PASSAGE PROVIDED
++++++++++
Vacation like a celebrity in Nevis!

Nevis, the sister-island to St. Kitts, is a 36 square mile lush and unspoiled slice of paradise. It’s about 217 miles (350 km) east-southeast of Puerto Rico and 50 miles (80 km) west of Antigua.

A tiny island that has more monkey crossings than stop lights, it has attracted, and continues to lure, its fair share of notable visitors. mount nevis

It’s the place where Princess Diana went to escape the media spotlight after her divorce in 1996. In more recent times, the likes of Canada’s Prime Minister Justin Trudeau, Oprah Winfrey, Meryl Streep, Ellen DeGeneres, John Travolta, Beyoncé, Britney Spears and former US President Bill Clinton have visited.

If you are considering Nevis for your next Caribbean vacation, you could be their next A-list visitor!

Below, I’ve shared my suggestions for things to do when you go..
++++++++++
TASKS TO CARRY OUT
(a) According to the Nevis travel piece, how far is Nevis from Antigua, and in which direction?
(b) Carry on writing the Nevis travel piece, starting right after its last sentence.
The listing that comes after the Nevis travel piece is separate material.

SUPPLIED MATERIAL
++++++++++
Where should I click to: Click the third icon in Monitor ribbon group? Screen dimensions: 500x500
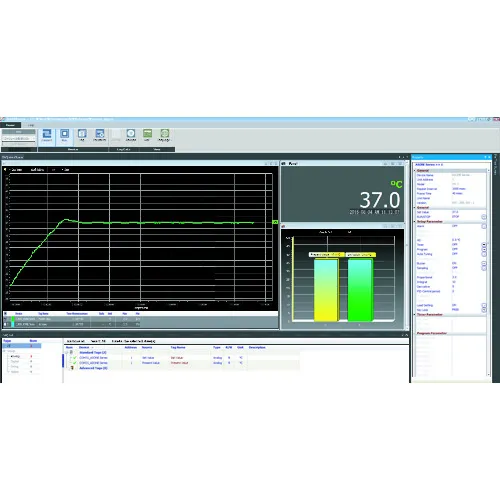point(82,134)
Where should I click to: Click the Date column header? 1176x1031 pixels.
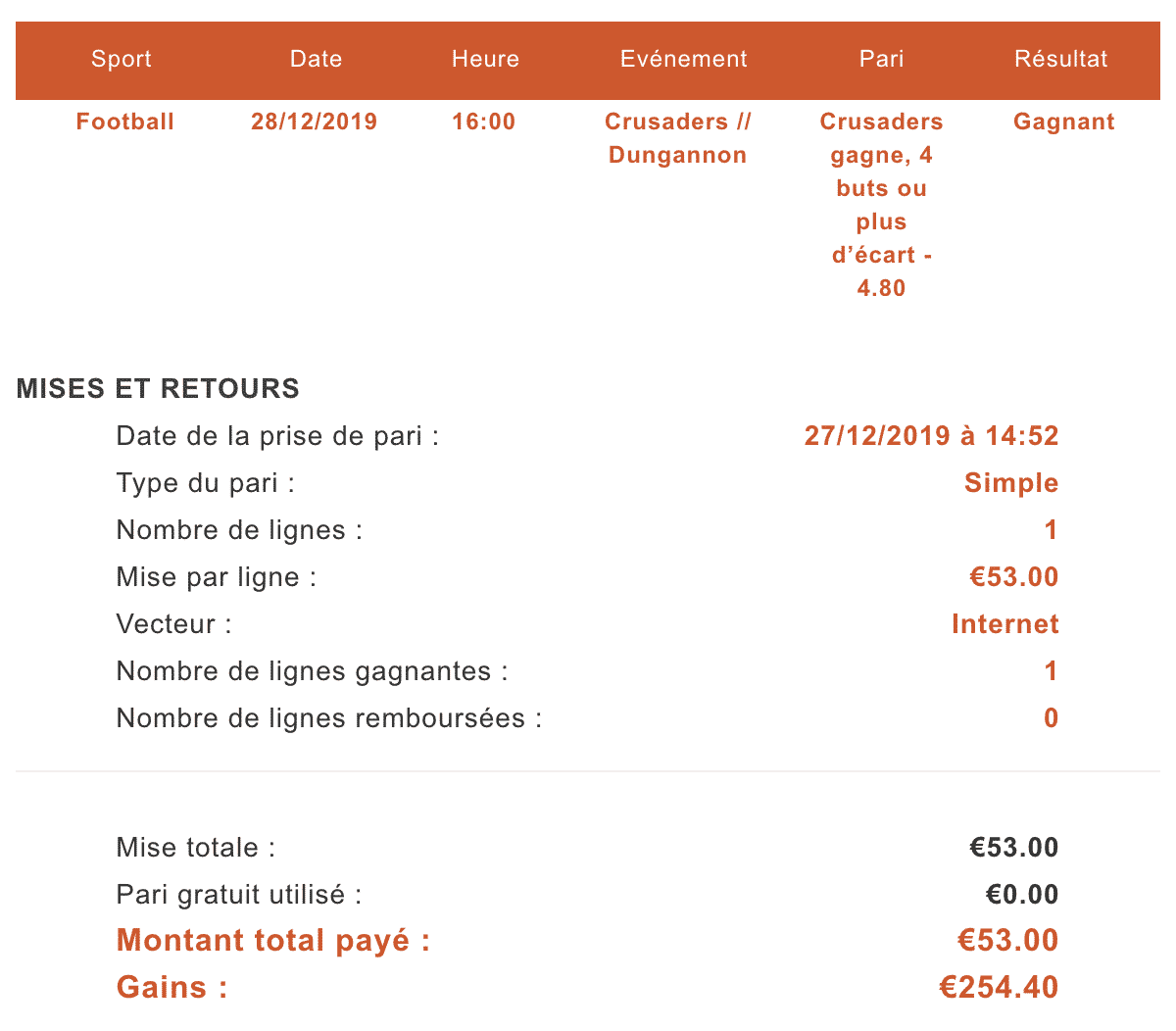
++++++++++
EXPECTED RESPONSES
(a) Nevis lies 50 miles (80 km) west of Antigua.

(b)
1. Visit the wedding site of Frances “Fanny” Nisbet and Admiral Horatio Nelson

If you’re in the mood to get whimsical, you can visit the wedding place of the decorated British naval officer who has a statue in his honor at London’s famed Trafalgar Square. Nelson and his wife Fanny got married under a silk cotton tree at Montpelier Estate in 1787, shortly before the end of his Caribbean tour of duty.

Entrance to Montepelier Plantation, chains away from the Nelson wedding site
Entrance to Montepelier Plantation, chains away from the Nelson wedding site

2. See the birthplace of Alexander Hamilton

Alexander Hamilton is the man credited with being one of the most influential contributors to the U.S. Constitution. The oceanfront location houses a museum and the local parliament. I found it slightly surreal to walk through that modest looking abode and read about the early history of the man on the face of the US$10 bill.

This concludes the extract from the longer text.